I dated the same guy from 15-18, we both met when we were really young.. and we turned into two different people. At first the relationship was great, and then as we got a little older, made new friends, etc.. it got bad. He started to get into drugs, etc.. and made some bad decisions. He started putting me down, and there where was one altercation where the police was involved because he did something stupid against me.

It wasn't like that the whole time, at first things were so different. I put up with him treating me that way for a whole year. I guess it was because I saw who he was in the beginning, and I was trying to fight to get that guy back. Plus it just seemed like maybe things will get better.. or maybe guys are supposed to be in control like that.. until I finally realized that our relationship was NOT right and that wasn't how things are supposed to be.

I think that is how it is for alot of females, the relationship does not start off like that but that is what it turns into.
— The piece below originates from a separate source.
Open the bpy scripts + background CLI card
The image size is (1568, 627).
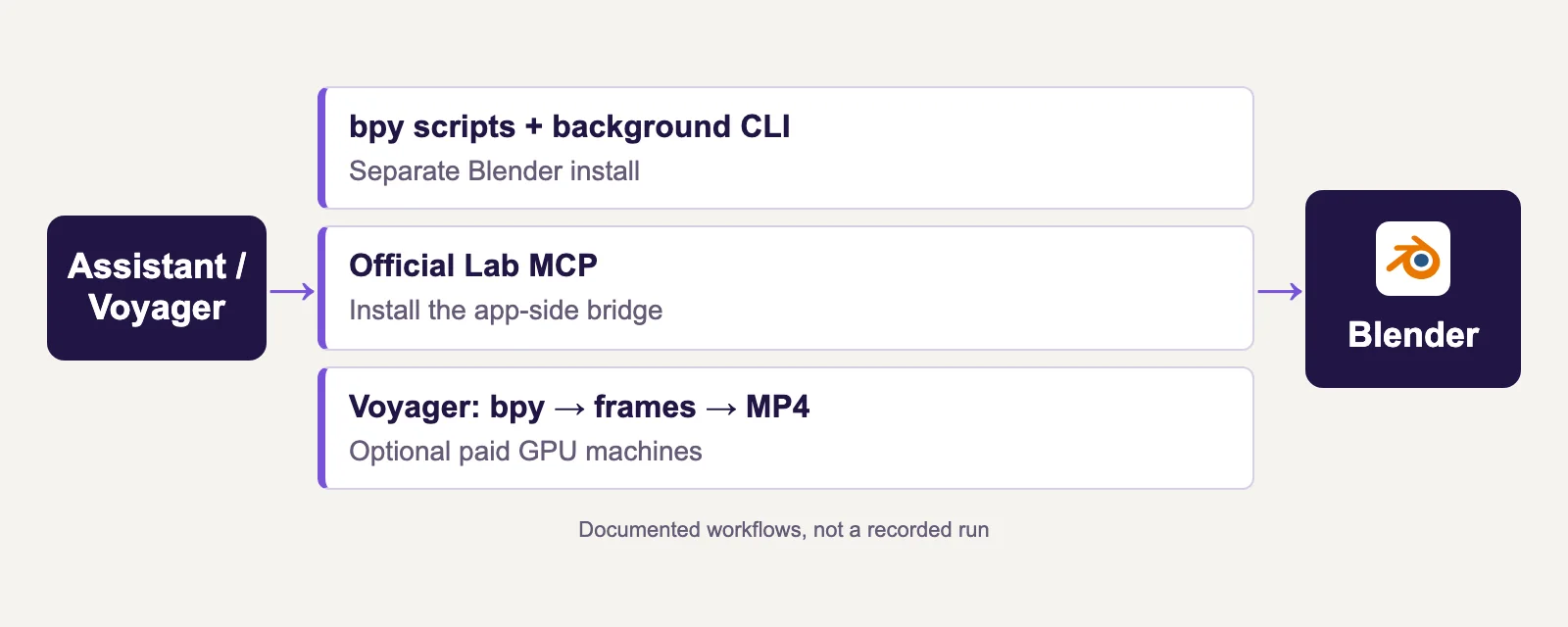coord(786,148)
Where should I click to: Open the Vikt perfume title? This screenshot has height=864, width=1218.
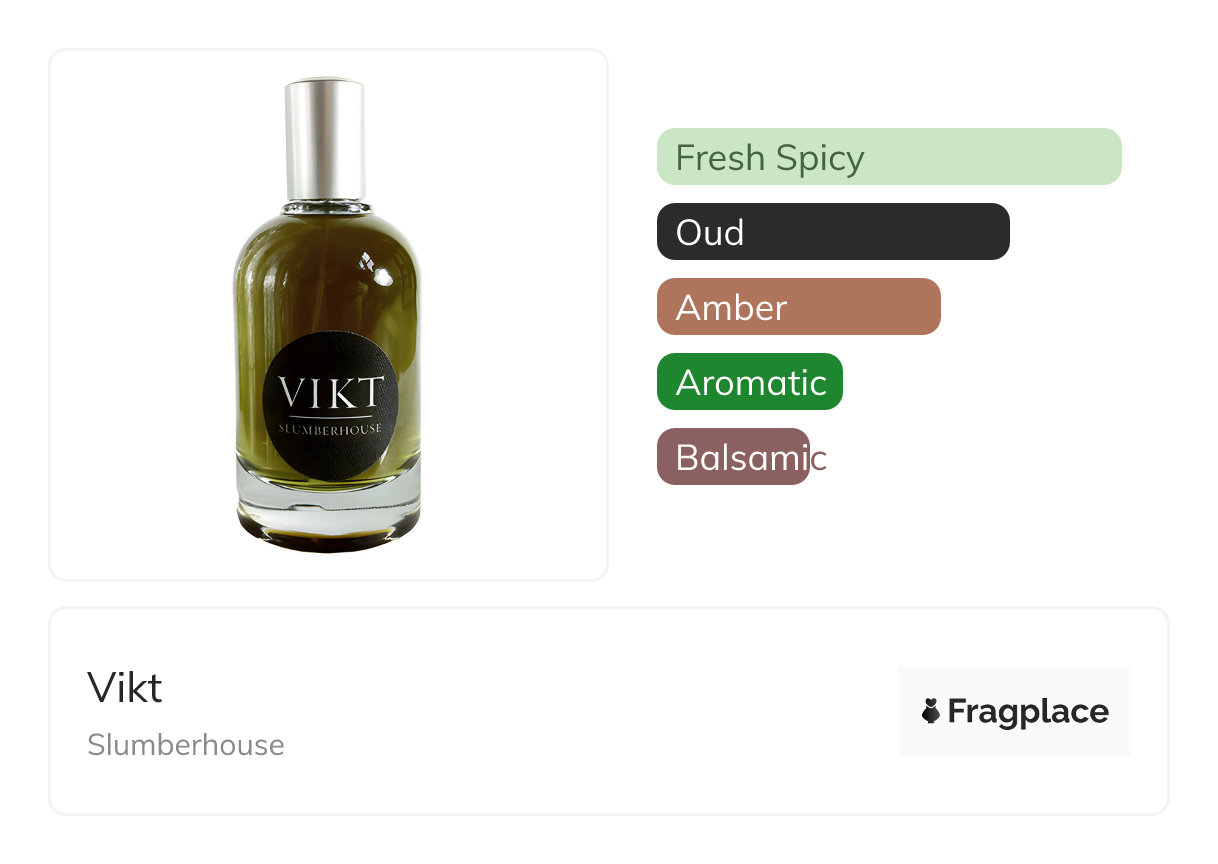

Then there are several reasons why it is hard to leave..
And what is scary is, it's easier then you think to get into something like that.

Before, I would have never thought that I would put up with a guy like that.. but I did. When you realize that you do deserve better, and that guy has to make his own choices..you can't do it for him.. that is when you know you have to leave..People can't change people, they have to really want to change. It's harder to see what's really going on when you are in the relationship, but when you step back..and recognize what is happening.. that is when you really see it for what it is.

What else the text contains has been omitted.